Session 26 – Python: Web Scraping w/ BeautifulSoup

26.1 Introduction

The following guide was adapted from here.

BeautifulSoup is a library allowing the user to easily scrape data from web pages. More technically it parsers HTML and XML code. Always make sure your target webpage allows scrapping before mining that website. Not all websites allow this activity as it is can be taxing on their servers, and access or repeated access is costly to the provider.

26.2 Installation

Install in terminal with the following commands:

$pip install beautifulsoup4

$python -m pip install requests

Notice for masOS use: $pip3 install beautifulsoup4

26.3 Getting started

Open the Python Version in which BeautifulSoup was installed in and change to your working directory for the class.

#import request
import requests

# get webpage data
page = requests.get("https://dataquestio.github.io/web-scraping-pages/simple.html")

# if page provides output then we successfully downloaded the page into Python
page

# you can even get the status code of the webpage
page.status_code

# you can print the HTML content that was downloaded
page.content

# now that we downloaded the webpage we can use beautifulsoup to parse, the actual scraping of the content saved above
from bs4 import BeautifulSoup
soup = BeautifulSoup(page.content, 'html.parser')

# and we can view the html in a structured format
print(soup.prettify())

# we can call the HTML as a list with soup
list(soup.children)

# we can lookup the element types involved
[type(item) for item in list(soup.children)]

# We only want to look at the Tags in this case
html = list(soup.children)[2]
html

# Reformat html tags as a list
list(html.children)

# We can now further select the html tag from this new list
body = list(html.children)[3]

# And make that into a list! We are making so many lists
list(body.children)

# we can now select the 2nd item in the list
p = list(body.children)[1]

# and finally we can extract only the text from that element without the html code that flanks it
p.get_text()

This is the key to web scraping. Finding the part of the HTML or XML code that you are interested in and mining it.

26.4 Mining all matching tags

# You can mine all tags as long as they are identical
soup = BeautifulSoup(page.content, 'html.parser')
soup.find_all('p')

# Then you can subsequently extract the text
soup.find_all('p')[0].get_text()

You can see how shorter and simpler this code was. As we get more accustomed to web scraping our code evolves and allows us to quickly parse webpages.

If you want to mine the first matching tag and ignore the others, that can be done as well.

# find will return the first instance
soup.find('p')

26.5 Mining tags by class or id

page = requests.get("https://dataquestio.github.io/web-scraping-pages/ids_and_classes.html")
soup = BeautifulSoup(page.content, 'html.parser')

#### Collected data
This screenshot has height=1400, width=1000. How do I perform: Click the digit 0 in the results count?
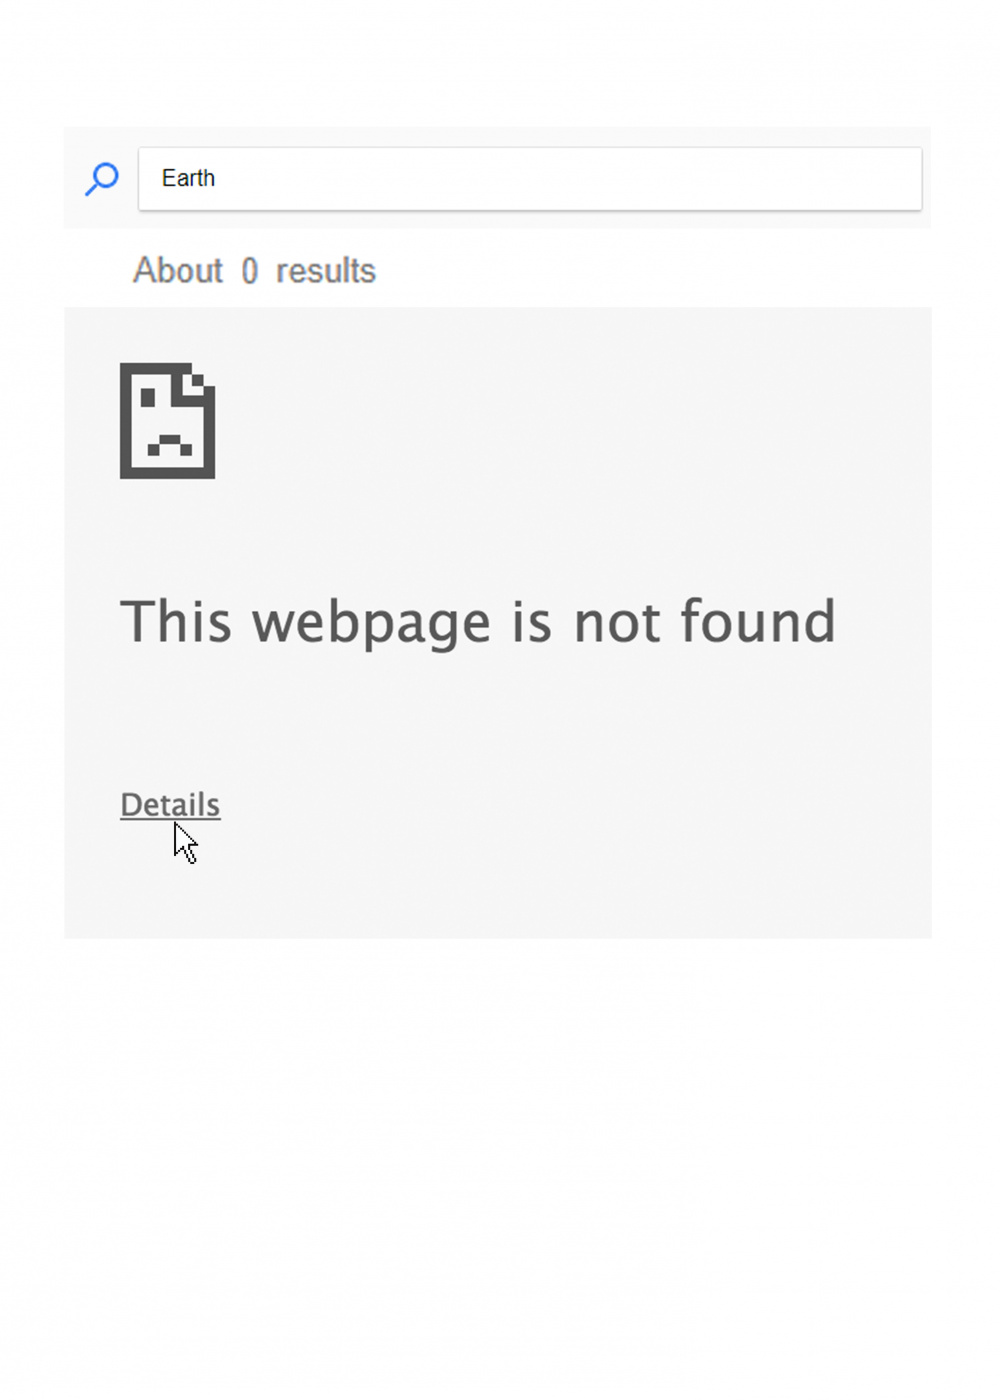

#### Exercise brief
Pick up the BeautifulSoup web scraping guide after its last line and carry on with the section on mining tags by class or id.

#### Exercise answer
soup


# search tag and class
soup.find_all('p', class_='outer-text')

# search only class
soup.find_all(class_="outer-text")

# search only id
soup.find_all(id="first")

26.6 Use CSS Selectors for positional mining

# finds all p tags inside of div tag
soup.select("div p")

# find all p tags with a class of outer-text
soup.select("p.outer-text")

# find all p tags with an id of first
soup.select("p#first")

# find all p tags with class outer-text inside of body tag
soup.select("body p.outer-text")

26.7 Weather Page Example

We can mine specific data from a weather website:

page = requests.get("https://forecast.weather.gov/MapClick.php?lat=37.7772&lon=-122.4168")
soup = BeautifulSoup(page.content, 'html.parser')
seven_day = soup.find(id="seven-day-forecast")
forecast_items = seven_day.find_all(class_="tombstone-container")
tonight = forecast_items[0]
print(tonight.prettify())


period = tonight.find(class_="period-name").get_text()
short_desc = tonight.find(class_="short-desc").get_text()
temp = tonight.find(class_="temp").get_text()
print(period)
print(short_desc)
print(temp)


img = tonight.find("img")
desc = img['title']
print(desc)

We can extract all the information instead of just pieces:

# chunks of info
period_tags = seven_day.select(".tombstone-container .period-name")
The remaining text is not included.